Schexneider, who hails from the San Francisco Bay area, and also earned her medical degree from USU, has the same advice for women interested in medical or military careers, "Go for it."
"When I started wearing the uniform as an ROTC midshipman in 1979, women were still new to the military in appreciable numbers," said Schexneider, whose father and grandfather served in the Navy. "It felt to me like we were still in the 'experiment' stage, and it was easy for folks to identify us as 'women midshipmen,' and to view us and our contributions differently. I feel that this has completely changed, and that gender plays no role whatsoever in how people are valued. Our gender may inform how we approach people and situations - maybe my style is somewhat different from that of some of my male colleagues - but does not limit us in any way that I can see."

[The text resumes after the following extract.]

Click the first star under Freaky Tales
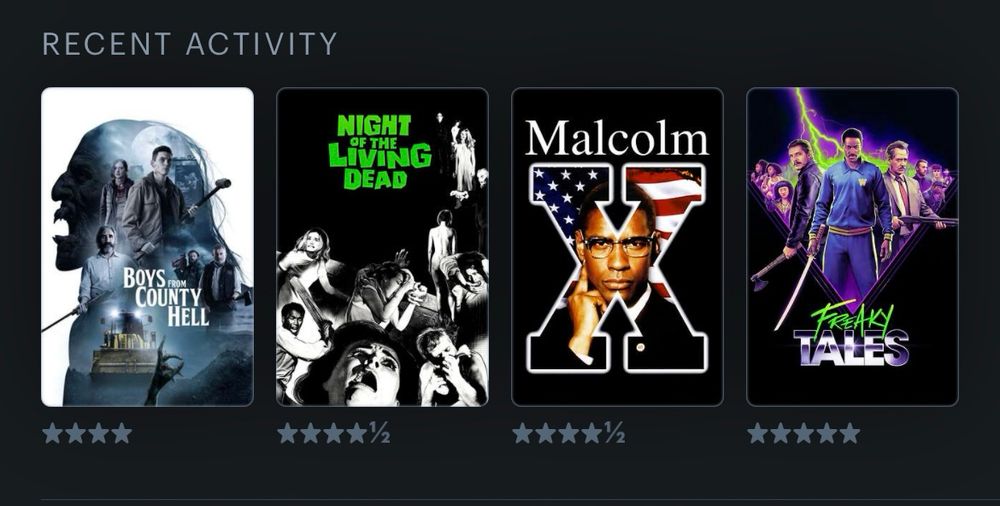The height and width of the screenshot is (506, 1000). pos(758,434)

Schexneider added a number of women led the change in how women physicians and those in the military are perceived. "The actions, courage and endurance of hundreds of women who wore the uniform proudly through those early years reshaped the attitudes of men and women they served with. We should be grateful for those pioneers."
Did you Know:
In 1849, Elizabeth Blackwell became the first woman to receive a medical degree in the U.S., from Geneva Medical College in New York. In 1864, Rebecca Lee Crumpler became the first African American woman to receive a medical degree.
The first woman commissioned as assistant surgeon general in the U.S. Army (1864), Dr. Mary Walker, earned the Congressional Medal of Honor for service during the Civil War in 1865.
In 1943, Dr. Margaret Craighill became the first woman physician to join the U.S. military as part of the U.S. Army Medical Corps.
In 1997, Rear Adm. Bonnie B. Potter became the first female physician in the U.S. Navy to be selected for flag rank, and the first female commander of the former National Naval Medical Center (NNMC), now Walter Reed Bethesda.
In 2007, Maj. Gen. (Dr.) Carla Hawley-Bowland, the first female Medical Corps general in the history of the U.S. Army, became the first woman to command the former Walter Reed Army Medical Center, also now, Walter Reed Bethesda.